PacifiCorp disputes claims that it would be cheaper to remove the barriers blocking the migration of endangered salmon than to keep them.
By Eric Bailey, Times Staff Writer
March 13, 2007

 
SACRAMENTO — The power company that owns four Klamath River dams blocking the migration of imperiled salmon launched a counterattack Monday against a recent government study that declared it cheaper to remove the structures than to keep them.

Officials at Portland-based PacifiCorp said the study released by the California Energy Commission failed to account for certain unavoidable costs that could dramatically increase the price of demolition.

Bill Fehrman, president of PacifiCorp Energy, said the true costs of purchasing electricity to replace what would be lost if the dams were removed could cause the price of decommissioning the dams to skyrocket.

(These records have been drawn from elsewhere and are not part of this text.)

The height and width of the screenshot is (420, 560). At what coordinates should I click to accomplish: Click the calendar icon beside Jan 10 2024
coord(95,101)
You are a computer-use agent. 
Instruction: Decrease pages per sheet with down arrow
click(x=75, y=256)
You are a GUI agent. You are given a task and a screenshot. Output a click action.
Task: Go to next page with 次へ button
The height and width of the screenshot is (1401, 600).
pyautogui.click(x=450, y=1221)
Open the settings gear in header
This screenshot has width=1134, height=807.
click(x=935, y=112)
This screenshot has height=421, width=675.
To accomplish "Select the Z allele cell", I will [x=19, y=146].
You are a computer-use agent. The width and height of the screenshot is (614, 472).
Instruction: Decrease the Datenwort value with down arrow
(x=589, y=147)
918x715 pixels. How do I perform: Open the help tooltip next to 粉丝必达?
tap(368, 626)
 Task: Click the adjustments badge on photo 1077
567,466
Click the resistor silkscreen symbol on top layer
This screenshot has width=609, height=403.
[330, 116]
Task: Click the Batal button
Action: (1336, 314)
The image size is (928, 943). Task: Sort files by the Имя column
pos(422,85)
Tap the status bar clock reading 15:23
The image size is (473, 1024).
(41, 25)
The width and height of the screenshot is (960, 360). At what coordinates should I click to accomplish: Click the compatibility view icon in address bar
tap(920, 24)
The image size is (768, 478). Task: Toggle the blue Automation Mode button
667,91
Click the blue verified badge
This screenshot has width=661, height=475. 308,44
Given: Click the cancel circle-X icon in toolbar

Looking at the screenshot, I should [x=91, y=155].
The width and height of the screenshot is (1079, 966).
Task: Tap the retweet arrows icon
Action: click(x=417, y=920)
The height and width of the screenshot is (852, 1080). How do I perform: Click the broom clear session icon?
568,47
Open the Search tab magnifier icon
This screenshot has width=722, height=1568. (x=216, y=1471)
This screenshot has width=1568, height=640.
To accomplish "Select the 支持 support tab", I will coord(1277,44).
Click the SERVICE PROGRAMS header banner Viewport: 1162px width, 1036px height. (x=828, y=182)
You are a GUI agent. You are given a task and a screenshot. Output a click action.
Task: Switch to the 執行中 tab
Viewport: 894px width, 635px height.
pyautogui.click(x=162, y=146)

The commission study relied on a financial model that was "riddled with errors," making it unreliable, Fehrman said.

"We want good science, and we want good economic analysis," he said, adding that the study "is lacking on both counts."

The Klamath, which emerges from the Cascade Range in Oregon and empties into the Pacific Ocean north of Eureka, once was the nation's third-most productive salmon river, with up to 1.2 million salmon and steelhead trout joining an epic annual migration to spawn.

Today, the river's coho salmon are on the endangered species list, and its chinook salmon have suffered such a steep decline that the 2006 commercial season was virtually shut down on the West Coast.

Activists favor decommissioning four towering hydroelectric dams on the Klamath, a move that would reopen more than 300 miles of river that have been blocked to migrating salmon for more than half a century.

Their position was buoyed by the energy commission's study, released in December, which found that decommissioning the dams could cost $100 million less than operating them for another generation.

That study concluded that the cost of demolishing the dams and buying market-rate electricity to offset the lost hydropower over the next three decades would be far less than installing the vast infrastructure and making the improvements needed for the dams to win license renewal.

But PacifiCorp executives say that finding was based on faulty assumptions used to evaluate future energy costs.

Citing a study by Christensen Associates Energy Consulting LLC, the company said the commission's review was marred by errors and inconsistencies in the pricing of replacement power, failure to include future carbon emission taxes as part of replacement-energy costs and an inappropriate discount rate for financing.

"Removal of a project the size of Klamath would be unprecedented in North America and, to our knowledge, in the world," Fehrman said. "This is complex. It's not a simple matter of removing some concrete slabs."

Susanne Garfield, a spokeswoman for the California Energy Commission, said officials at that agency had just begun reviewing PacifiCorp's report.

"I'm sure this won't be the end of it," Garfield said, given that negotiations over the fate of the dams are continuing with Indian tribes, fishermen and environmentalists.